7 de julio de 2008
Se trata de los principales costos asociados a la Unidad de Fomento, instrumento que se encuentra indexado al IPC y que al 9 de agosto superará los $960.
La inflación no da tregua y llegó para quedarse, es el diagnóstico que las mismas autoridades económicas realizaron esta semana, entre ellas, el presidente del Banco Central, José De Gregorio, quien reconoció que el retorno del IPC a la meta de 3% tardará más que lo previsto hace unos meses.
Más aún, el dato de 1,5% del IPC de junio cayó como un balde de agua fría en las expectativas económicas.
Con los ya conocidos efectos al alza de un mayor nivel de precios en la tasa de interés, lo que se traduce créditos más caros y una desaceleración en la actividad productiva y el consumo, otro gran damnificado es la Unidad de Fomento (UF), -que se encuentro amarrada a las variaciones de IPC. De esta manera, en 31 días subirá $304,88, alcanzado $20.630,19 el próximo 31 de agosto, mientras que a la misma fecha, en lo que va del año la escalada superará los $960.

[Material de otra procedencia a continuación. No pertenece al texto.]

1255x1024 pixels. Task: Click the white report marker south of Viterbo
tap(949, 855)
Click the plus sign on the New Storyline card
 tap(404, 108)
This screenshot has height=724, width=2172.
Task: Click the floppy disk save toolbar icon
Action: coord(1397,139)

Haciendo un poco de historia, hace más de 40 años, ésta se creo con el fin de proteger, entre otras cosas, lo ahorros y contar con un instrumento de protección ante el avance de la inflación.
Es por ello que existen una serie de pagos indexados a la UF, como los arriendos, dividendos hipotecarios, aranceles educacionales, planes de salud y depósitos bancarios.
Pero es en el tema inmobiliario donde los efectos se dejan sentir con mayor fuerza.
“En general para la gente que está comprando casa prácticamente todos los dividendos están atados a la UF. Eso normalmente incide entre el 20% y 30% del presupuesto de la mayoría de los hogares que se encuentran en esta situación”, explica el economista de la Universidad Gabriela Mistral Erik Handl.
A lo anterior, dice que el otro sector en que la UF se deja sentir con mayor intensidad en los reajustes de las tarifas educacionales y los planes de salud.
Respecto a los créditos de consumo, el analista de Aserta, Hernán Frigolett, asegura que el impacto es menor, dado que la mayoría de estos préstamos se encuentran pactados en pesos y a tasa fija.
Ante esta inestable coyuntura de encarecimiento del costo de la vida, “no es mucho lo que se puede hacer y no queda más que aguantar y readecuar e presupuesto en los hogares, asegura Hanidl.